I figli degli immigrati hanno un ritardo scolastico superiore agli italiani ma nelle aule non ci sono risorse. Tuttavia hanno grandi potenzialità, come dimostra l’esperienza di Herni, immigrato dell’Albania, che nel 2009 è stato premiato dal Presidente della Repubblica tra i migliori studenti d’Italia
Don Lorenzo Milani, sessant’anni fa, si preoccupava della scuola che perdeva i figli degli operai. Nel 2015, la situazione non è cambiata di tanto: il sistema d’istruzione italiano continua a lasciarsi indietro qualcuno. Gli “ultimi della classe” ora sono gli Hamed, le Fatima, le Katrina arrivati in Italia dopo che i loro genitori hanno attraversato il mare. Hanno cercato la fortuna attraversando confini chiusi nel container di un camion o hanno scelto di vivere ventidue ore su ventiquattro accanto ad un nostro anziano. Ufficialmente li chiamano: “alunni con cittadinanza non italiana”. Per chi sta in cattedra sono bambini, ragazzi. Punto. Nel nostro Paese sono 802.844, il 9% del totale degli studenti.
Quanti sono gli studenti stranieri?
Impossibile pensare che spariranno, che faremo a meno di loro, che l’immigrazione prima o poi si arresterà. La storia ha dimostrato il contrario. Dopo anni di decrescita, i neo-immessi nel sistema scolastico italiano, tra l’anno scolastico 2012/2013 e il 2013/2014 sono tornati ad aumentare (7.989 ragazzi in più). E mentre gli iscritti da altri Paesi registrano un segno positivo (in quattro anni +19,2%) si osserva un calo degli alunni italiani (- 2,0%).
Agli studenti immigrati si danno i giusti strumenti?
Ciò che preoccupa è il fatto che questi volti rischiano di non avere gli strumenti per arrivare a scalare la montagna. La Fondazione Ismu (Iniziative e studi sulla multietnicità) a consegnarci una desolante fotografia: nell’anno scolastico 2013/2014 gli alunni con cittadinanza non italiana in ritardo erano il 14,7% nella primaria contro l’1,9% degli italiani e il 41,5% nella secondaria di primo grado rispetto al 7,4% dei nostri ragazzi. Alla secondaria di secondo grado il dato sale persino al 65,1% a fronte del 23,3%.
Sono ragazzi che perdono il treno, che non ce la fanno.

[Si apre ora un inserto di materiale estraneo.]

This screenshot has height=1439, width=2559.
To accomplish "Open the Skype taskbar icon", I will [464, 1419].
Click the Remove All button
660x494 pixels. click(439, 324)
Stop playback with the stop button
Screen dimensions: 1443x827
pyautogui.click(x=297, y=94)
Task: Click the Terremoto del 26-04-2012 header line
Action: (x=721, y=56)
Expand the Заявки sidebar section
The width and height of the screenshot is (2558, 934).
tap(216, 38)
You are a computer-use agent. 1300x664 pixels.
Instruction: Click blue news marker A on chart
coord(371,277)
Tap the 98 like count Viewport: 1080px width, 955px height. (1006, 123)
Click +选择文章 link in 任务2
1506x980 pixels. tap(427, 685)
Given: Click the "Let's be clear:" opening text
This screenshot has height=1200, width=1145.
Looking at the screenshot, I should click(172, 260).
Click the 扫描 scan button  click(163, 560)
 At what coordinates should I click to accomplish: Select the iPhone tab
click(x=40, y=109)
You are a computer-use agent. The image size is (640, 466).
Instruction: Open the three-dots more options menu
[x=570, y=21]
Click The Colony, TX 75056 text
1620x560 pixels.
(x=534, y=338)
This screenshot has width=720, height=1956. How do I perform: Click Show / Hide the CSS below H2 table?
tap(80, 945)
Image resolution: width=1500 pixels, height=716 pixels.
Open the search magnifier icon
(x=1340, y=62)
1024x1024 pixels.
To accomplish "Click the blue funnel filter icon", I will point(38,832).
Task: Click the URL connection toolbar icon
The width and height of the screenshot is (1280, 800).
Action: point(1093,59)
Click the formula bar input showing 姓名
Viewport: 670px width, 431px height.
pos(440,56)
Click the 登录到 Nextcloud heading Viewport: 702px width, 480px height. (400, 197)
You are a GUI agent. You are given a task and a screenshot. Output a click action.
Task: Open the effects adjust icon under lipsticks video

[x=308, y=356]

La loro storia è segnata: il tasso di ripetenza alla scuola secondaria di secondo grado arriva al 12,1%. La maggior parte di loro dopo le medie scegli i professionali o i tecnici. Solo la metà, rispetto agli italiani, prova con il liceo.
E il mercato del lavoro?
L’epilogo della loro “carriera” scolastica, per molti di loro, sta in un acronimo: NEET, Not in Employment, Education and Training, giovani che non lavorano e non studiano. Nel 2013 quelli tra i 15 e i 29 anni immigrati erano il 15,8% dei NEET in Italia.
La scuola non fa il suo dovere. Quando un sistema d’istruzione lascia indietro qualcuno ha perso la sfida. Dobbiamo rivedere gli strumenti a disposizione dei maestri, dei professori. Abbiamo bisogno di mediatori culturali, di chi sa parlare con Hamed quando arriva per la prima volta in classe. Potremmo utilizzare l’innovazione digitale per agevolare lo studio di questi ragazzi, per favorire il loro approccio alla nostra lingua. Abbiamo bisogno anche solo, di avere in ogni classe, un mappamondo per far capire al resto della classe da dove vengono i loro compagni.
Qualcuno ce l’ha fatta?
Sì. Henri Ibi, è arrivato a Cremona dopo aver fatto quattro anni e mezzo di scuole elementari in Albania. Suo padre nel 1996 era stato uno di quelli che aveva scelto di partire: da Pogradec a Tirana in autobus, da Tirana a Bari in traghetto. E poi da Bari a Cremona in treno. Henri ricorda ancora il giorno in cui l’ha salutato. Per ventisette mesi restarono separati. Nel 2001 Henri arriva in Italia. Incontra degli insegnanti che credono in lui. Nel 2009 viene premiato al Quirinale tra gli studenti più bravi d’Italia. Grazie ad una borsa di studio dei Cavalieri del lavoro si iscrive a giurisprudenza a Roma. Era il suo sogno. L’ha realizzato.